This does not make any sense. I am about 20 lbs over my ideal weight according to the charts, my BMI is within normal ranges, yet I weigh less than I did when at my fittest, so what does that make me? By the way, according to the charts, you are likely more than 15 pounds overweight, even at your height/

As for the original question, I like curves and love them on my wife. She is working on her weight (after three kids and some health issues), and I love that she is doing that. I know it is slower than she would like, but it is not a big issue to me.


----------



## Deejo

ocotillo said:


> Well there's a big difference between a woman who's thin because she's athletic and physically active versus a woman who's simply emaciated from starvation and possibly drugs as well.
> 
> As a fanatical runner, I see the former pretty regularly, but I only have to open a woman's fashion magazine to see the latter. It's an impossible and unhealthy standard.
> 
> Sometimes I wonder if the "Teenage boy with a wig" look you see in those magazines is a reflection of the sexual orientation of a fair percentage of the men in the fashion industry.


I take no issue with your characterization. And yes, I do support healthy athletics and do not condone harmful eating disorders to look thin.

I thought your comment was funny because my best friend who distinctly likes Rubenesque figures on women, gives me grief about liking women that "are built like dudes ...".

Ex was a D1 soccer player and personal trainer. Last two serious gf's were respectively, a black belt karate instructor and a female running back for a women's pro football league (a decade ago). I like jocks.

That said, my current partner is distinctly ... not a jock. Trying to date outside the box.

I dated an overweight woman in my 20's. Her shape, over 20 years later is virtually unchanged. I don't say that with disrespect. Her shape is her shape, and she is happily married today. I liked her a lot. We are still friends. But I can remember in terms of life habits ... she distinctly said and demonstrated time and again when we went out. "I do not like, and I do not eat vegetables." And she meant it. From a lifestyle perspective, that was pretty hard for me to get behind.

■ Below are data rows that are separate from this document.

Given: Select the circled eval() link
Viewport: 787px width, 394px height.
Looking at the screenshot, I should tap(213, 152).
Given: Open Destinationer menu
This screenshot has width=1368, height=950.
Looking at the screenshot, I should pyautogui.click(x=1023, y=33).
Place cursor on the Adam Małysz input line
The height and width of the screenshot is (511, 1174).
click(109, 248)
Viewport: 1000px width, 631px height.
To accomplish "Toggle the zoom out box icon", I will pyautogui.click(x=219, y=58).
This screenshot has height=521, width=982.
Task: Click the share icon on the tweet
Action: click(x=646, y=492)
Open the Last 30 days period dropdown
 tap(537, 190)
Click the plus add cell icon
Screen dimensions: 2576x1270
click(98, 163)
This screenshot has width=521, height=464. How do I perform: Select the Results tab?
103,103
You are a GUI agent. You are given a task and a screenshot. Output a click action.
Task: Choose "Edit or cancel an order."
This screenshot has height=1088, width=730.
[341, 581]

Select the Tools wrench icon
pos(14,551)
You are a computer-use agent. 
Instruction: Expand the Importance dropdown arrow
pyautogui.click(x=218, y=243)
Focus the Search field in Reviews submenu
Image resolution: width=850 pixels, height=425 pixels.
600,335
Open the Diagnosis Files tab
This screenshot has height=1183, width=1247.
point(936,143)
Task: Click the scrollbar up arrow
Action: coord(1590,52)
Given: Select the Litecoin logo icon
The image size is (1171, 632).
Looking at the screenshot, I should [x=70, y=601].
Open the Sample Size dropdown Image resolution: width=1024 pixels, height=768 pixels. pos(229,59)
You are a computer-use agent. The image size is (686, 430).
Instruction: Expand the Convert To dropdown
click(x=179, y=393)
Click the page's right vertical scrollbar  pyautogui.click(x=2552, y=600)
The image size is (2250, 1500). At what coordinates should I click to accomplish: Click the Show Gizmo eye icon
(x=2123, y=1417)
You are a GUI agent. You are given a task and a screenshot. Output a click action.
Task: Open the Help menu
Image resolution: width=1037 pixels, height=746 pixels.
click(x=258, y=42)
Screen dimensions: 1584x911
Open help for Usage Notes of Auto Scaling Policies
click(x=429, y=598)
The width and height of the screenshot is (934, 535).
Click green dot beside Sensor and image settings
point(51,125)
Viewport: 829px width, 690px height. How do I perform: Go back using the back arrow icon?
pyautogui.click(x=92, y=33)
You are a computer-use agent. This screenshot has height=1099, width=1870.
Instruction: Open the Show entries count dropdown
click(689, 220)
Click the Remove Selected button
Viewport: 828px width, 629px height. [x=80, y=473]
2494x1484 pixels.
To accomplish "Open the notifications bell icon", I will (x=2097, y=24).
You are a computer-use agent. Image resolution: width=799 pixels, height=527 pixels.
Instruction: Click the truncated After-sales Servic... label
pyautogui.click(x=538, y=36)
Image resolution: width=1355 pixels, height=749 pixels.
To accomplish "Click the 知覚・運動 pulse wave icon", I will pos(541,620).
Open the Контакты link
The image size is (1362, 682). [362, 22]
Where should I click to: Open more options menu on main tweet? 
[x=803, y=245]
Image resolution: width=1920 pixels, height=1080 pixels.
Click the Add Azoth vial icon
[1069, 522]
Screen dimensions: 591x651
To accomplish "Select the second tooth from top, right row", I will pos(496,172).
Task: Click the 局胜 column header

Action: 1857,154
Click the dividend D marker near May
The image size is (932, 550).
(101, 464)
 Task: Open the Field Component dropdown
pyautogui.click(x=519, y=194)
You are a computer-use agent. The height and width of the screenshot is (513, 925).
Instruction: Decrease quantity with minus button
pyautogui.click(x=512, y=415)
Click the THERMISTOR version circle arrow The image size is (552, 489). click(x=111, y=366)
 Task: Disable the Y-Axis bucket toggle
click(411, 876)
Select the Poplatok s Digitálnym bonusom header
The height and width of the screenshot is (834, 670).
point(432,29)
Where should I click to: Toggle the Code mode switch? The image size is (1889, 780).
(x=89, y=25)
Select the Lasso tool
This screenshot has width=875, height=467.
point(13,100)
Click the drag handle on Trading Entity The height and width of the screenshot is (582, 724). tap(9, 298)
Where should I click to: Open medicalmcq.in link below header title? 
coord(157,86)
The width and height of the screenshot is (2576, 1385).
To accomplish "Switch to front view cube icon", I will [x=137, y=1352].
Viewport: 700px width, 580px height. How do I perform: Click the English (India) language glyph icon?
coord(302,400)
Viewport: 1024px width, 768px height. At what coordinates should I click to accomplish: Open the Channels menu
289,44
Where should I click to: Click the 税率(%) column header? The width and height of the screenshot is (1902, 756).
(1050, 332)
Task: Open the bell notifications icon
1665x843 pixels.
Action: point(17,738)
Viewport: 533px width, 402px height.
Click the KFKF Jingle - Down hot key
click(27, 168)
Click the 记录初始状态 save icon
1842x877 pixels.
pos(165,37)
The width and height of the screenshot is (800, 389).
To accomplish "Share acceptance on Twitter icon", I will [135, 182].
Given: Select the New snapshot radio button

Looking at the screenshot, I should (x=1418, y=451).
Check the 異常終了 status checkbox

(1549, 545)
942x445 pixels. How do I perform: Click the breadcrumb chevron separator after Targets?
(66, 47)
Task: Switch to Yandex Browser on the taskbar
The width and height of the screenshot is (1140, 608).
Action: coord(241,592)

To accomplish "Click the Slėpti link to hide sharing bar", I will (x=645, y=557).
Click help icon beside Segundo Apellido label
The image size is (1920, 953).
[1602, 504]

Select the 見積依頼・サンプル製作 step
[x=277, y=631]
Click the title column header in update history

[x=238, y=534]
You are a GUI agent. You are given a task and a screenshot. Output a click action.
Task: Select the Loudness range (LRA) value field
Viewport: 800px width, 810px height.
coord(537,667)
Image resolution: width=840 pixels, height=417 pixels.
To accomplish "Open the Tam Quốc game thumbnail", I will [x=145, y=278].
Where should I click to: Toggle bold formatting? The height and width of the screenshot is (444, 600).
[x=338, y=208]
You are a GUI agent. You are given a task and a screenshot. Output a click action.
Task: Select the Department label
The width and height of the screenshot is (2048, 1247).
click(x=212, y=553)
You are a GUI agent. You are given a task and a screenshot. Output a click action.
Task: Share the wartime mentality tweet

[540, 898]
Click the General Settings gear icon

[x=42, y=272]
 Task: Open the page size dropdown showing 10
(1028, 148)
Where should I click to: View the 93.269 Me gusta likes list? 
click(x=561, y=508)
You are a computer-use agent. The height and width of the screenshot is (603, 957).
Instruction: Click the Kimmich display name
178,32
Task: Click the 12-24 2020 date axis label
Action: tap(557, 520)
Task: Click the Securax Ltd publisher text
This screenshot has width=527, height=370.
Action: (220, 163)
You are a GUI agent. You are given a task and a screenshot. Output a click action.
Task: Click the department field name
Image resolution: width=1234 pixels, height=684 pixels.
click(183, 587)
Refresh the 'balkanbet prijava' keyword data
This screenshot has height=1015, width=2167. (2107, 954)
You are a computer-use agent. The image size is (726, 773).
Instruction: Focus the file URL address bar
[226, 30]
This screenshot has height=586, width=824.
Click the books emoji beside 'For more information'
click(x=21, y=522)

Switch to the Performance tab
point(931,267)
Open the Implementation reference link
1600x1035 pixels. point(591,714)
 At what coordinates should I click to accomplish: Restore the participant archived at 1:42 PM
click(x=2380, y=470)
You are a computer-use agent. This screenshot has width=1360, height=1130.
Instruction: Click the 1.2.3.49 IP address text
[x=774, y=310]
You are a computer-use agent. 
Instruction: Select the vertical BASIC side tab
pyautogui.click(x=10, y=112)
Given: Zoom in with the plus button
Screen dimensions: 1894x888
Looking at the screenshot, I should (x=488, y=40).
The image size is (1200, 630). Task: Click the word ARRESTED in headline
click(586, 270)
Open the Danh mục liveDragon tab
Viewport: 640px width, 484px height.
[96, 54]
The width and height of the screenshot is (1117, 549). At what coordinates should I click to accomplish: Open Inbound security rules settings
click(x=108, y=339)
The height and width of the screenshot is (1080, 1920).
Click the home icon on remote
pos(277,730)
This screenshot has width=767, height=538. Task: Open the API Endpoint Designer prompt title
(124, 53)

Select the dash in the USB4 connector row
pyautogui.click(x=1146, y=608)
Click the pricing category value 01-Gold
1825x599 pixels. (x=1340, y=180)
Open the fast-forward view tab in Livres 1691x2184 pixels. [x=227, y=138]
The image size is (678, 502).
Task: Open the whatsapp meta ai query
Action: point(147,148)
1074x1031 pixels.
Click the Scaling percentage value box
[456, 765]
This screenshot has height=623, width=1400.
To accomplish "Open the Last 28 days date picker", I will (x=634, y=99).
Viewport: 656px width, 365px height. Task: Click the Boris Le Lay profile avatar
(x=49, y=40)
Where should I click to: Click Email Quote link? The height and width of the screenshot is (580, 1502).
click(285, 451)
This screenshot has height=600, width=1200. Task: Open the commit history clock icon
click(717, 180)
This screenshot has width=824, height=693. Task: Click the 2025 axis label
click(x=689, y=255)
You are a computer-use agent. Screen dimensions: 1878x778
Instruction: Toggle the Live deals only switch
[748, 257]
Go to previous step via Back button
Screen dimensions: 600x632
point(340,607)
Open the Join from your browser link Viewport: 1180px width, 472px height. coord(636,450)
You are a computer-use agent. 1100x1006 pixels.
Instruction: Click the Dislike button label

The best thing I can convey in a relationship, is that you should be honest with yourself and your partner about what is important to you. You can do this without being shallow, or cruel. If that is the interpretation of your partner ... then they simply aren't the partner for you.


----------



## Kobo

MichelleBee said:


> How important is your woman's weight to you?
> 
> Is a woman being overweight a total turn-off to you?
> 
> What do you think of women who are overweight?
> 
> Do *most* men feel the same about this issue?
> 
> TIA.


1. It is very important. I can barely look at skinny girls. I can get grossed out if the booty is flat. I mean, I want to make love to a woman. I am more lenient in the other direction though.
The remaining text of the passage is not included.